We are not aware of any reported estimates of the GIF of the health metrics score in relation to cardiovascular disease. Some studies considered fewer health metrics and assessed the burden of cardiovascular disease attributed to an accumulation of elevated risk factors, or assessed the preventive effect associated with a combination of favorable levels of risk factors [27-30]. Common to these studies is their empirical support for the prognostic importance of the cardiovascular health metric construct [31].

The association between the health metric score and CVD using all 7 proposed health metrics was assessed by Folsom et al. [6] showing a gradient of decreasing incidence of CVD for increasing numbers of ideal health metrics, in line with our results. Very few members of the ARIC cohort had all 7 cardiovascular components in the ideal range (0.1%), similar to our results indicating that very few residents of Tromsø have ideal cardiovascular health, as only 2.3% had a maximum score of 6. Although Folsom et al. did not present the GIF of the health metrics in relation to CVD, their results agree with ours and, thus, strengthen the generalizability of our results.

In the absence of empirical information it is difficult to determine feasible goals for population-wide reduction in unfavorable levels in several cardiovascular health metrics. We have reported scenarios of 30%, 50%, and 100% decrease in subjects in each score level < 4 to the ideal score group (scores ≥ 4). If the AHA goal for the year 2020 is equivalent to a GIF of 20%, reductions of a magnitude between our first two scenarios may have to be met. This goal may be too optimistic, although the recent and rapid population-wide changes in lifestyle related health metrics speak to the dynamic nature of these processes. A 30% reduction could be attainable but may require a downturn of the observed “obesity epidemic”. A study by Huffman et al. concludes that the AHA goal for 2020 will not be reached if current trends in the individual cardiovascular health metrics continue [32]. These authors discuss targets for interventions and emphasize that a “reversal of body weight trends will have substantial benefits across the spectrum of cardiovascular health”.

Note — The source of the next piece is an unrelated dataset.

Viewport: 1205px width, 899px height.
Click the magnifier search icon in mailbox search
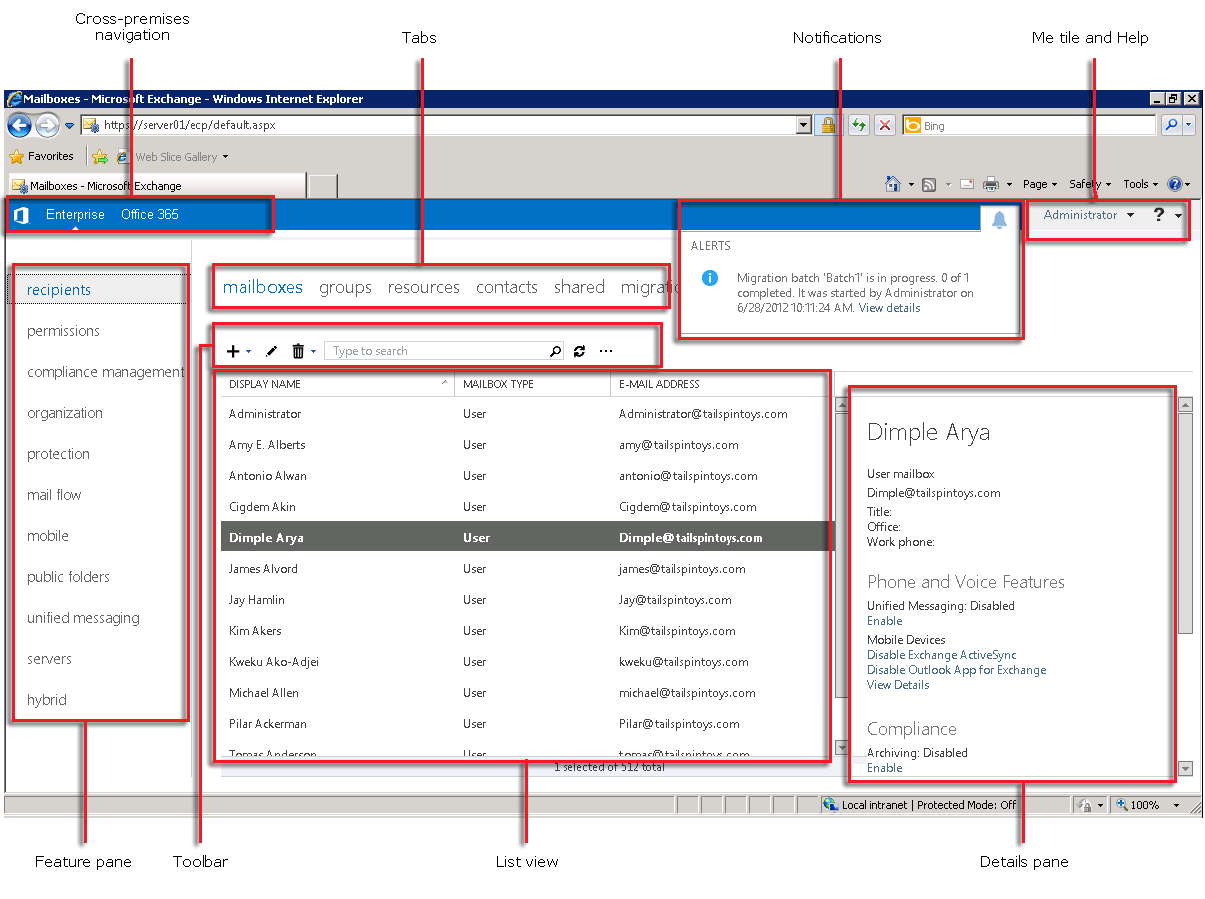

The strengths of our study include the population based, prospective design with high participation proportion (72% in 1994–95), the high sensitivity derived from the use of the Norwegian unique personal identity number to search registries, the use of adjudicated first-ever MI of the only local hospital, the inclusion of both hospitalized and out-of-hospital events, and the standardized and repeated update of CVD risk factors. Limitations of these analyses include the use of stratified analyses for the estimation of the GIFs, with some loss of precision at younger ages, which required collapsing health metric score levels 4, 5, and 6. The stratification made it possible to adjust for age as a confounder. Other non-stratified types of covariate adjustment such as modelling cannot be used in assessing the GIF. However, this limitation may be limited considering the fact the most traditional risk factors for CVD are included in the health metric score. A measurement bias could have influenced our results by a slight attenuation of HRs, especially for the self-reported variables (smoking, physical activity, and diabetes). Lastly, the Tromsø population is a relatively homogenous, middle-aged Caucasian population, which may constrain the generalizability of our estimates to other ethnic groups.


A graded association was shown between the cardiovascular health metric score and incident MI in this population-based longitudinal study from Norway. The GIFs indicate that 13.7% of the MIs in men and 15.9% of those in women may be prevented if 30% of those with unfavorable levels of health metrics score levels (≤3) shift to ideal levels (≥4). A 50% transfer from low levels to ideal levels (≥4) is estimated to prevent 22.9% of incident MI in men, and 26.5% in women.